Et on en arrive au assez grotesque "World War Z", où le blondinet père de famille occidental Brad Pitt, hagard, voit toutes les cités du monde crôuler sous un flot ultrarapide de zombies frénétiques, qui comme la vague ou les insectes, se sert de sa propre masse pour avancer, en dévorant tout. Les seuls havres géopolitiques de ce monde noyé : Israêl et la Corée du Nord! Israël qui a édifié tôt un haut mur judicieux, le séparant des zombies agressifs, et la Corée du Nord isolée dont le régime a arraché toutes les dents des citoyens pour prévenir la contagion!! Quelles bonnes blagues dans ce scénar, que l'on doit par ailleurs au fils de Mel Brooks, max!
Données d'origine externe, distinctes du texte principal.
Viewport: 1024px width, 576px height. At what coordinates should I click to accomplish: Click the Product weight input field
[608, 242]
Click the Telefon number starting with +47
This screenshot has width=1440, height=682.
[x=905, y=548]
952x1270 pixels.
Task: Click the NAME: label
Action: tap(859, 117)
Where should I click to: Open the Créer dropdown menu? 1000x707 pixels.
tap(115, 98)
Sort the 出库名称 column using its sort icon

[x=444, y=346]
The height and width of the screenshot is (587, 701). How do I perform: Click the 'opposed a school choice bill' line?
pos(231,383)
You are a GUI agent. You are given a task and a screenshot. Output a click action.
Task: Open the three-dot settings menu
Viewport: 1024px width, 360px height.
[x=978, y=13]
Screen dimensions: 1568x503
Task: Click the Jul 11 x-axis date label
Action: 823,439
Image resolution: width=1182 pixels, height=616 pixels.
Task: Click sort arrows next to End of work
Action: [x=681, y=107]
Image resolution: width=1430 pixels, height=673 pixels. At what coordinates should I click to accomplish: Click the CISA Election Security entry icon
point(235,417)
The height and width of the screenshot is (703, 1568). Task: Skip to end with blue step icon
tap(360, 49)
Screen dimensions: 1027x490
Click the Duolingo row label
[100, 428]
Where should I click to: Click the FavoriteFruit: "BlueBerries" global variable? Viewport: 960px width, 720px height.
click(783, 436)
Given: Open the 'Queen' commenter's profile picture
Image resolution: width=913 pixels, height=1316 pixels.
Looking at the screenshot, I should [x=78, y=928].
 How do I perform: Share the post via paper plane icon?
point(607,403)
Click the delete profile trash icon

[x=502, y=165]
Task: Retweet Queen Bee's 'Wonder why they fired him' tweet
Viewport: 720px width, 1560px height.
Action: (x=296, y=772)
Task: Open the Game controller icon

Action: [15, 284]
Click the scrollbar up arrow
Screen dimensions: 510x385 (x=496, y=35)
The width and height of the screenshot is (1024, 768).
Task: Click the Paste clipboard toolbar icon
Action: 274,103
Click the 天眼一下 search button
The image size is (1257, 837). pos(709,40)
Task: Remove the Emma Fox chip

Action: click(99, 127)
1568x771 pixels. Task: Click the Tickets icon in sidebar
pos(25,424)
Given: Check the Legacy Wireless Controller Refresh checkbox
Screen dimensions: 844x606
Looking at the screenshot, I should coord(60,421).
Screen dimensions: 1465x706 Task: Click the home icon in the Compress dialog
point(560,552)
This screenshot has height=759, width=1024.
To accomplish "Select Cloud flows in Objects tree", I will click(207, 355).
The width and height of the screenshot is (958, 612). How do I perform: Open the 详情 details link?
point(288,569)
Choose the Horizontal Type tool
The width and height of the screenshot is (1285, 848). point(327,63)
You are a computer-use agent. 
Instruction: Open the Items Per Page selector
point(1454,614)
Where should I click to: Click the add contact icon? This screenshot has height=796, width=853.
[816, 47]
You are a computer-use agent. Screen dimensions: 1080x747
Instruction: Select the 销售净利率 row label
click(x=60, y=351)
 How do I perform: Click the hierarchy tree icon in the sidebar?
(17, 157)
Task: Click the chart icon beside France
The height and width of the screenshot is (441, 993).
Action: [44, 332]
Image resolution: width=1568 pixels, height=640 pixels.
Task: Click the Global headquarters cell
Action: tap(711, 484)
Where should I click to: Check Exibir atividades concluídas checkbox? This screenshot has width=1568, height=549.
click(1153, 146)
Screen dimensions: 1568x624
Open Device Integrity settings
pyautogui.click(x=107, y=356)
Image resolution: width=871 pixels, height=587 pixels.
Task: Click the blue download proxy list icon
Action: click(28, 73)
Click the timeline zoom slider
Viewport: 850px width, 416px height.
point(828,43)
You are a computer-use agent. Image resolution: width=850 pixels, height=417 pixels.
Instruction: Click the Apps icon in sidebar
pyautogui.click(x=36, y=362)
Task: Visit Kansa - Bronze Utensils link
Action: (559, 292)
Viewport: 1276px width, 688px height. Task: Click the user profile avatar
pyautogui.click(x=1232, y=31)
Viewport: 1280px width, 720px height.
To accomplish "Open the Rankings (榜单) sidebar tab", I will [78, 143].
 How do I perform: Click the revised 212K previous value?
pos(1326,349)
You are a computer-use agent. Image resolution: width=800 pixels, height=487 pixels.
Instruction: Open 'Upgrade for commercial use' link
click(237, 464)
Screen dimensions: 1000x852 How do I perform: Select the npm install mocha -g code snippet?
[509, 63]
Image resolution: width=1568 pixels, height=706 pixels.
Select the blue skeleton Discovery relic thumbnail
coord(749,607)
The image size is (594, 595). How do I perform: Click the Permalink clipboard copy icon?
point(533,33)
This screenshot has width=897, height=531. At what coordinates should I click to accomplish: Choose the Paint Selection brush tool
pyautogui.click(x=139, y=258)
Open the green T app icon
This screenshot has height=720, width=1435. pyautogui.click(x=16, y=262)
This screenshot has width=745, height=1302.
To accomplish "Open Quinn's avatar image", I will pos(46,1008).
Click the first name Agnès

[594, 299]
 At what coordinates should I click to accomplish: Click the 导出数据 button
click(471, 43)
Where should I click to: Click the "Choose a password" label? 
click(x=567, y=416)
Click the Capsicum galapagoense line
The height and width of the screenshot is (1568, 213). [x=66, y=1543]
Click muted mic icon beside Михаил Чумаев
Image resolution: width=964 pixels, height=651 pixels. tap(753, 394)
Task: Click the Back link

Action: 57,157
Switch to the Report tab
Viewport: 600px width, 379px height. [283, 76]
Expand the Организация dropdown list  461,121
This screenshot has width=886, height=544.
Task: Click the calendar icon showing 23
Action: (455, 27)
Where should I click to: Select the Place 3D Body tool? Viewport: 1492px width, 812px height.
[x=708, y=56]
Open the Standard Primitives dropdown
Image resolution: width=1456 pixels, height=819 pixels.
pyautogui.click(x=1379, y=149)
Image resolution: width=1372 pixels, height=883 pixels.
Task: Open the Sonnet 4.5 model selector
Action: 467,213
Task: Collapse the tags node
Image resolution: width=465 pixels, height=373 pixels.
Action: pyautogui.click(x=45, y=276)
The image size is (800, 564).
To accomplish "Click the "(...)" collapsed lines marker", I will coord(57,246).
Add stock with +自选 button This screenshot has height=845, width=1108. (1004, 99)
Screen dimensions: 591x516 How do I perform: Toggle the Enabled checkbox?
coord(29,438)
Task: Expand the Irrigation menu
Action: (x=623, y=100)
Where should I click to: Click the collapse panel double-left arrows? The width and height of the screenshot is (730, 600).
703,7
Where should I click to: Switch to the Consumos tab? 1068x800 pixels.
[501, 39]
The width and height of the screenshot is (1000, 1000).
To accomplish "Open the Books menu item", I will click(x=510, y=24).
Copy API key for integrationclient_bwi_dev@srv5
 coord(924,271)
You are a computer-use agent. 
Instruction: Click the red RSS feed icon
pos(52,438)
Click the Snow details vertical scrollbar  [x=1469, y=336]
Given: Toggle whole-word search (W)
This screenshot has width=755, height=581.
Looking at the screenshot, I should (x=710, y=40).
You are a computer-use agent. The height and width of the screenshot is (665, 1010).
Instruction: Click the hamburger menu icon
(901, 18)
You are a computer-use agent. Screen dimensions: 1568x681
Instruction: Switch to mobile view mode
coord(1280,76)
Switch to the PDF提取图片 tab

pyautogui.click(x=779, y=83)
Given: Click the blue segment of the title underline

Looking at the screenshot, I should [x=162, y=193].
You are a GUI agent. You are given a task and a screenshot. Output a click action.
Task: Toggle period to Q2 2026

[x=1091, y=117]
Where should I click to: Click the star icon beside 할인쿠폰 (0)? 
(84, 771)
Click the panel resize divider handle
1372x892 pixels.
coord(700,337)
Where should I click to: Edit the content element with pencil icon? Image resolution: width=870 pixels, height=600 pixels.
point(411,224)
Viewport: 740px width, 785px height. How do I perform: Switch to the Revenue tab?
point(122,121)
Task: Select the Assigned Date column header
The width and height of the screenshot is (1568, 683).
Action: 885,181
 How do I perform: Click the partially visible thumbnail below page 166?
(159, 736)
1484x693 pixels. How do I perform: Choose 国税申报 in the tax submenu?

Ce qui sauvera le peu d'humanité, retranchée aux pôles? Le fait que les zombies, épuisés, ayant tout mangé, tombent en léthargie, ce qui donnera une occasion de rebondir, grâce à la science…

C'est riche, le zombie, c'est l'actualité, assurément.

La série à succès "The Walking Dead" me semble moins géopolitique: elle a la particularité de se passer après le "succès" des zombies, et en fait se focalise sur le "faire-société" des survivants humains dans les ruines. C'est une autre problématique, plus "alter-" je ne sais quoi, sur la refondation du politique.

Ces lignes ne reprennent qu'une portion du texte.